Reproduce word for word the lines from the one containing "Toggle the 全选/全不选 select-all checkbox" through the one containing "630x530 pixels.", omitting the pictures.

** start The records **

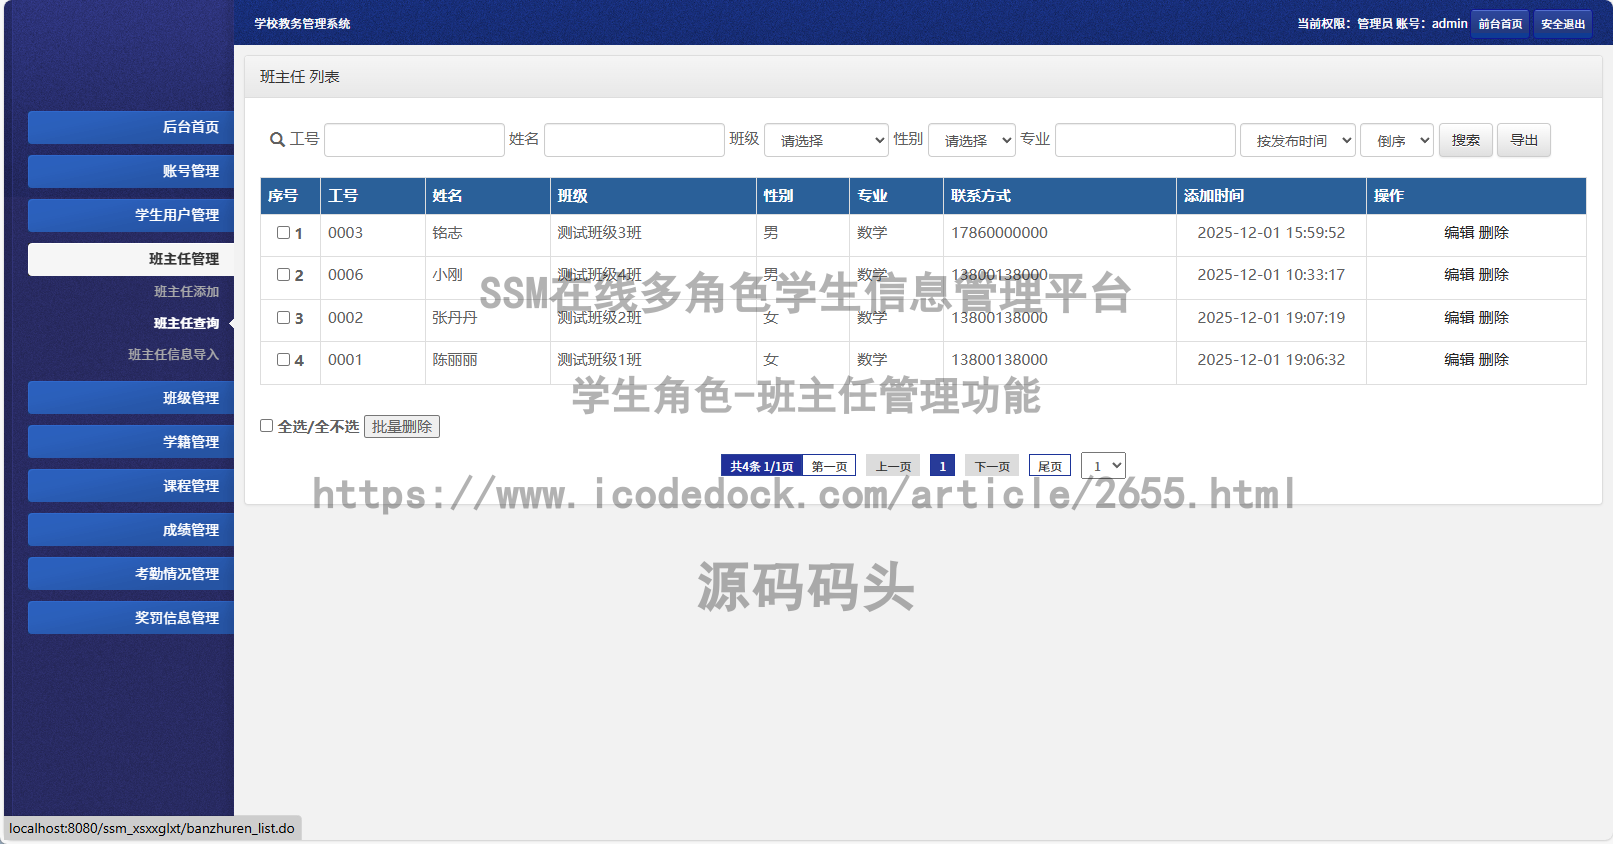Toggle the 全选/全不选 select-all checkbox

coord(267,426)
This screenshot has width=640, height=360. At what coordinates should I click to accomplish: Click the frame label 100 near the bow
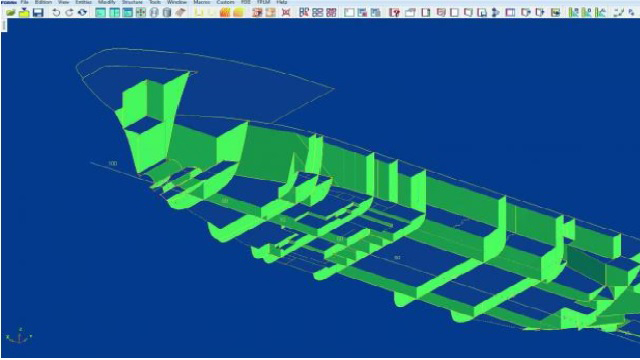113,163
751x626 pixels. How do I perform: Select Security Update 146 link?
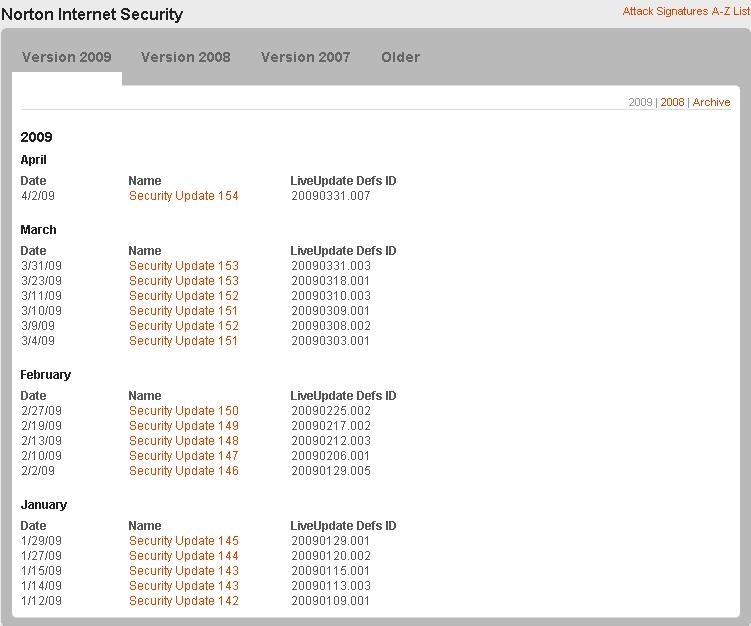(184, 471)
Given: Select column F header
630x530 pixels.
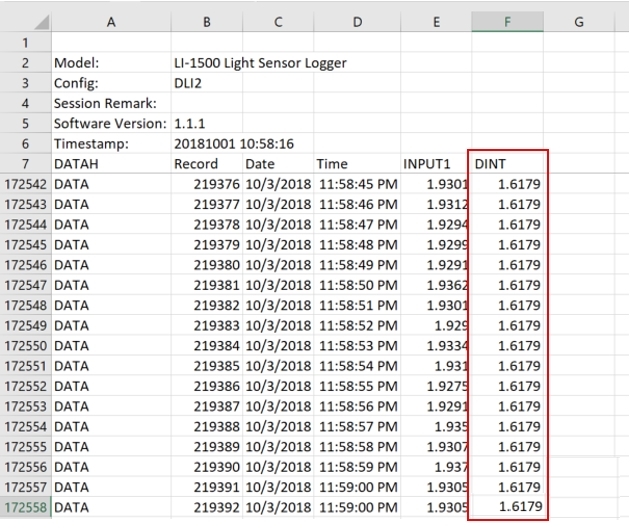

** end The records **
** start The records **

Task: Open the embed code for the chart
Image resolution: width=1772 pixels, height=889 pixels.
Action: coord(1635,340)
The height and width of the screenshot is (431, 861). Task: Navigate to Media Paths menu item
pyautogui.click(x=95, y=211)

** end The records **

## Answer for this exercise
Toggle the 全选/全不选 select-all checkbox

coord(267,426)
This screenshot has width=640, height=360. At what coordinates should I click to accomplish: Click the frame label 100 near the bow
113,163
751x626 pixels. How do I perform: Select Security Update 146 link?
(184, 471)
Given: Select column F header
630x530 pixels.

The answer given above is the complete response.